Cidades comestíveis: uma nova forma de pensar o urbano

O conceito de cidades comestíveis propõe uma reflexão importante: e se as cidades fossem planejadas também para produzir comida?

Isso significa imaginar espaços urbanos com mais árvores frutíferas, hortas públicas, jardins comestíveis e áreas coletivas de cultivo.

Mais do que uma tendência, essa ideia busca construir cidades mais sustentáveis, resilientes e conectadas à alimentação saudável.

No Brasil, iniciativas como hortas comunitárias em escolas, projetos de agricultura urbana em periferias e espaços coletivos de cultivo em cidades como Recife, Rio de Janeiro e São Paulo mostram que já existem caminhos possíveis para integrar a produção de alimentos ao cotidiano urbano.

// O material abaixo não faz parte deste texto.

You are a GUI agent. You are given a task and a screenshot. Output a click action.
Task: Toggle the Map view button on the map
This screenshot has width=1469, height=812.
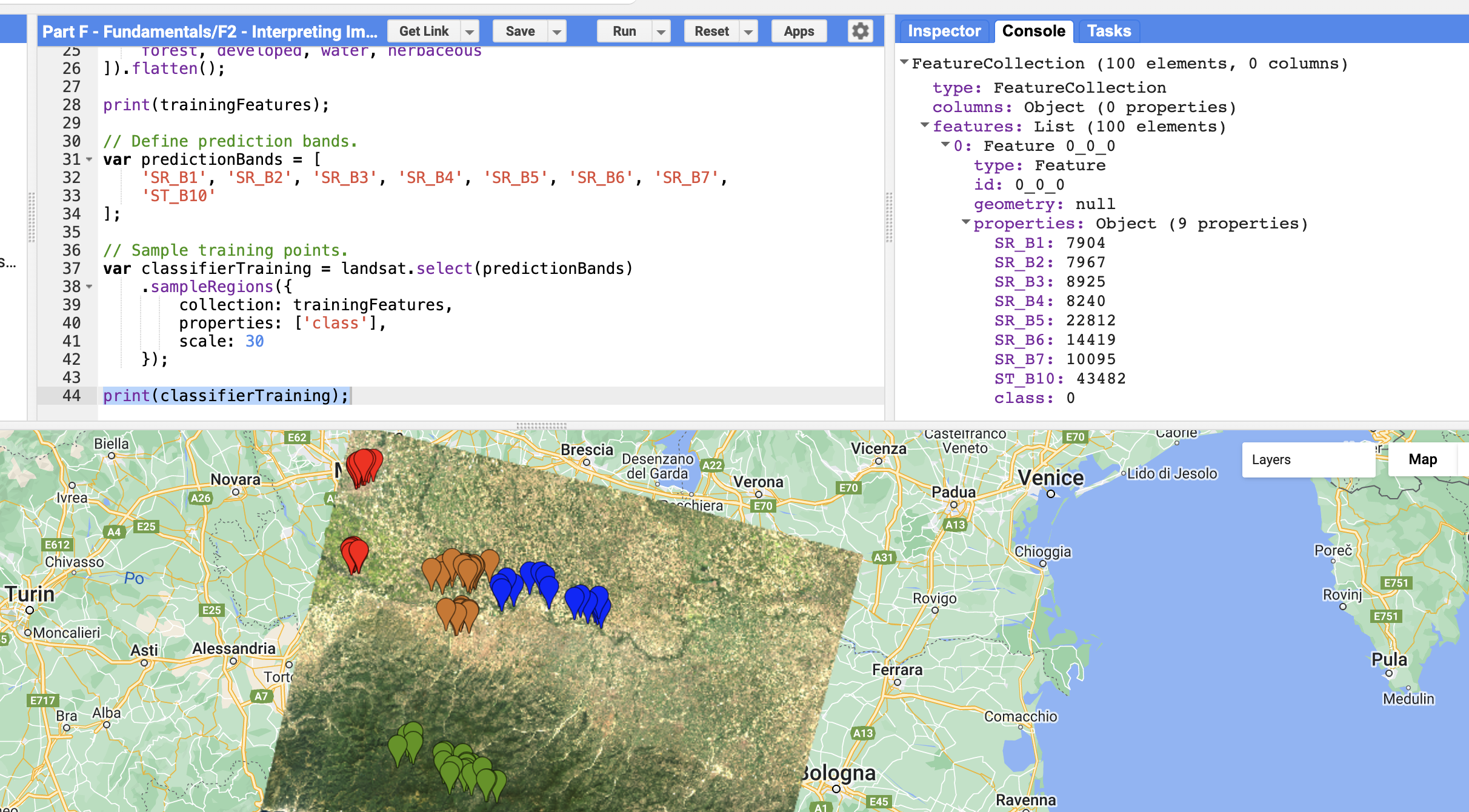pyautogui.click(x=1422, y=459)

Em diferentes partes do mundo, cidades também vêm incorporando essa lógica ao planejamento urbano, criando parques comestíveis, hortas públicas e políticas voltadas à agricultura urbana como parte das estratégias de sustentabilidade e segurança alimentar.

Produção urbana não resolve tudo, mas aponta caminhos

É importante lembrar que a produção urbana não deve ser vista como solução única para os desafios alimentares das cidades.

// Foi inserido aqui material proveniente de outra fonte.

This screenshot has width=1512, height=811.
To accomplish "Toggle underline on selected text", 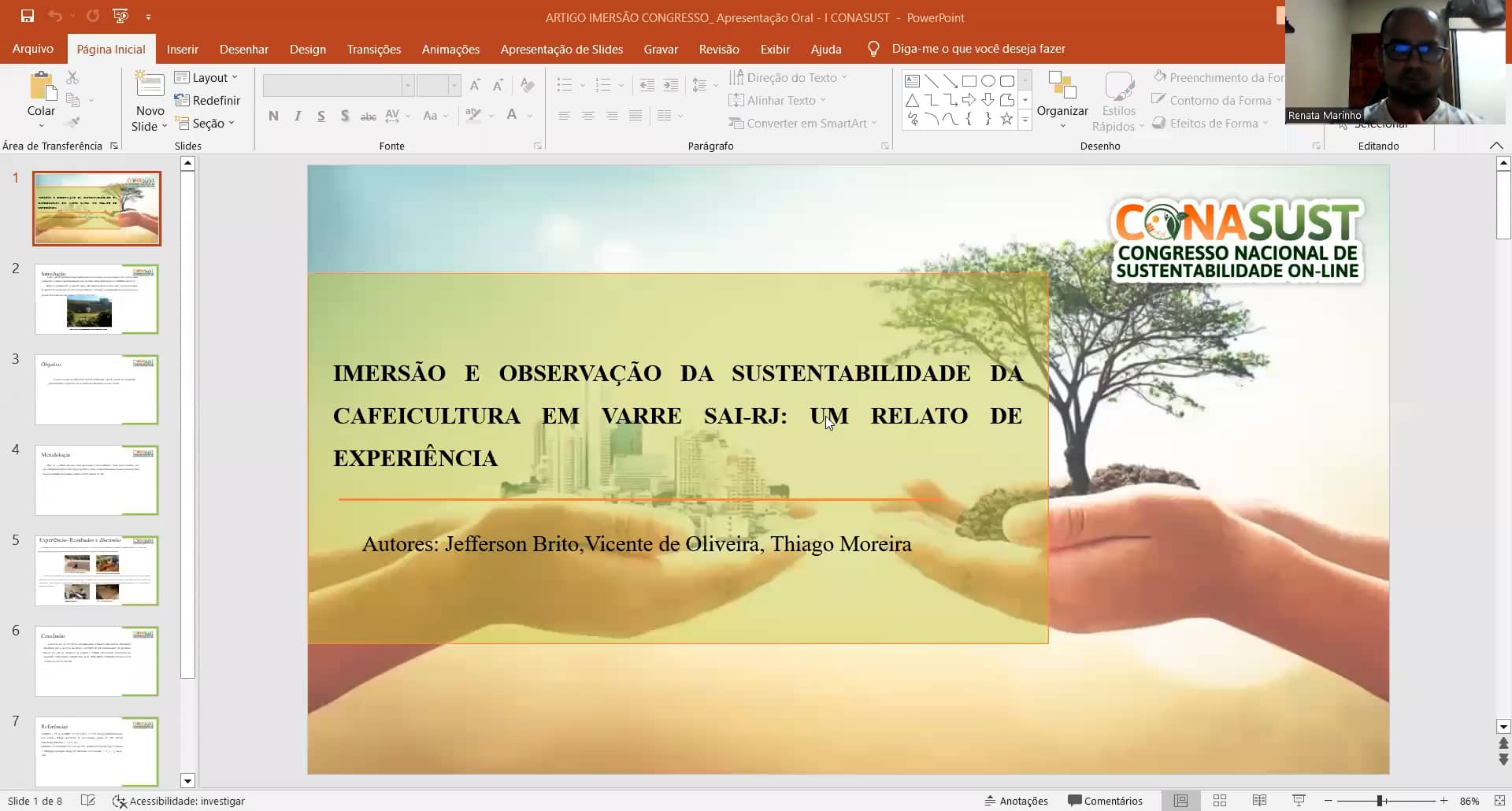I will point(321,116).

Questões como desigualdade social, insegurança alimentar e nutricional, acesso à terra e concentração do sistema alimentar exigem políticas públicas amplas e estruturantes.

Ainda assim, hortas urbanas, agricultura comunitária e iniciativas coletivas ajudam a construir caminhos possíveis para cidades mais saudáveis e conectadas às pessoas.

Elas mostram que produzir alimentos dentro das cidades também pode ser uma forma de fortalecer vínculos, ampliar direitos e repensar a relação entre território, alimentação e cuidado coletivo.

Nesse processo, iniciativas que aproximam consumidores de quem produz os alimentos também fazem a diferença. O Mapa de Feiras Orgânicas, por exemplo, ajuda a localizar feiras agroecológicas e produtores em diferentes regiões do Brasil, fortalecendo os chamados circuitos curtos de comercialização e incentivando escolhas mais conectadas à comida de verdade e à agricultura local.

Porque, no fim, pensar na alimentação também é pensar o tipo de cidade que queremos construir.